1. An isolated peptide comprising or consisting of the consecutive sequence of amino acids of sequence: LWNWFDISAASI (SEQ IDN°1).

2. A therapeutic composition comprising a peptide according to claim 1 for the preventive or curative treatment of an HIV infection.

3. A vaccine composition comprising a peptide according to claim 1, or a nucleic acid encoding said peptide.

4. A composition according to claim 2 or 3, which is suitable for mucosal administration.

5. A vaccine composition according to claim 3, further comprising an adjuvant.

6. A peptide of claim 1 or a composition of any one of claims 2 to 5 for use in the preventive treatment of HIV infection or AIDS.

7. A peptide of claim 1 or a composition of any one of claims 2 to 4 for use in a method of inducing a mucosal immune response to HIV-1.

8. A peptide according to claim 1, or a nucleic acid encoding said peptide, for use in a method of inducing a mucosal IgA response to HIV-1, wherein said peptide has the sequence SEQ ID N° 1.

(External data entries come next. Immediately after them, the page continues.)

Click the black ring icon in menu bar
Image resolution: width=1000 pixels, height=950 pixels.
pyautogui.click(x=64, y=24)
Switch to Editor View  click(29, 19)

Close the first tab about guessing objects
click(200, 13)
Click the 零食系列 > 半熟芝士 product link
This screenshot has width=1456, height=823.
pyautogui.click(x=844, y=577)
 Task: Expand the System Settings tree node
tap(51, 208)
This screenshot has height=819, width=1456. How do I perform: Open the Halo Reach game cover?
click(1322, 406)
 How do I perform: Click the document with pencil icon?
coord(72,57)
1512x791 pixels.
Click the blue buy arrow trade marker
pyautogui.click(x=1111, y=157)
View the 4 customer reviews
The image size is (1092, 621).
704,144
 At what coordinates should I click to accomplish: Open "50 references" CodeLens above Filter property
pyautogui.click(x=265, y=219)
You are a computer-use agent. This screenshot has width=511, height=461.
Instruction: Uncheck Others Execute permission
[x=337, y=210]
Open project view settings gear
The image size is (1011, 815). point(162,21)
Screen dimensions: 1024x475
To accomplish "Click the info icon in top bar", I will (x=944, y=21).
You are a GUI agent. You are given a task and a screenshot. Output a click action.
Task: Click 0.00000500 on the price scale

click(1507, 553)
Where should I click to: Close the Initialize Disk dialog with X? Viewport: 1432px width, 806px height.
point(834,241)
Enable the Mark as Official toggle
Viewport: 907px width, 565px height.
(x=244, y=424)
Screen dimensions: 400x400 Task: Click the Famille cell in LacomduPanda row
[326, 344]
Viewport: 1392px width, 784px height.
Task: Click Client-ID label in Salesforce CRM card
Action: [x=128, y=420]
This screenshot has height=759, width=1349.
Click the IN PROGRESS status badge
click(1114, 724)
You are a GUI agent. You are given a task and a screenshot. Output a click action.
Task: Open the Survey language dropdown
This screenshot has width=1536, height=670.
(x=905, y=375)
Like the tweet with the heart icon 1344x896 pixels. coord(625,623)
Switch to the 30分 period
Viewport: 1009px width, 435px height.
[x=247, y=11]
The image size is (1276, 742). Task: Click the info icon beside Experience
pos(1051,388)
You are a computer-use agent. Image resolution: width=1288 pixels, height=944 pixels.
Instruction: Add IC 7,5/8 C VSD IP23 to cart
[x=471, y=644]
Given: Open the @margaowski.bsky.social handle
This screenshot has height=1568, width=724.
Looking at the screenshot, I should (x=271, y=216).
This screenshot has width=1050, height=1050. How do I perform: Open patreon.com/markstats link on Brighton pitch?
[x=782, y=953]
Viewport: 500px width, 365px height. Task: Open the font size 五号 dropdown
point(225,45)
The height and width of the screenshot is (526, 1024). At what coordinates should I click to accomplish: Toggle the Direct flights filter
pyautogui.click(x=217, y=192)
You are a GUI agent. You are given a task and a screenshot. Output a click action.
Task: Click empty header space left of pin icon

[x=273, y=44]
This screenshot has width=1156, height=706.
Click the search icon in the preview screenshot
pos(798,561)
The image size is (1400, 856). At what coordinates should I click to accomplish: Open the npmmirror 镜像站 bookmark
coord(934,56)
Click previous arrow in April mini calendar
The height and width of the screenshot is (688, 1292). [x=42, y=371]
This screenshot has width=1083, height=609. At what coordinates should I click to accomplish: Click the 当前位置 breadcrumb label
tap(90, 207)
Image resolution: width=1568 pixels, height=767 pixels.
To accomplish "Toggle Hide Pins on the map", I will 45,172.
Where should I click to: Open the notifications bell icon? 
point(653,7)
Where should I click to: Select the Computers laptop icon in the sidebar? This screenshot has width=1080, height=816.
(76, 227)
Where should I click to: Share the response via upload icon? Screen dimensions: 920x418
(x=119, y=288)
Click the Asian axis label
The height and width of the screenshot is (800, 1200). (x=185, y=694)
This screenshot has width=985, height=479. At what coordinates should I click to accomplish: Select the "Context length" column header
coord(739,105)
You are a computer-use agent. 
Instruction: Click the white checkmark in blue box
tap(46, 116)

9. A peptide according to claim 1, or a nucleic acid encoding said peptide, for use in a method of inducing a mucosal IgG response to HIV-1, wherein said peptide has the sequence SEQ ID N° 1.

10 An isolated nucleic acid encoding the amino acid sequence of a peptide according to claim 1.

11. A method of prevention or treatment of an HIV infection, comprising administration of a composition of any one of claims 2 to 5 to an individual in need thereof.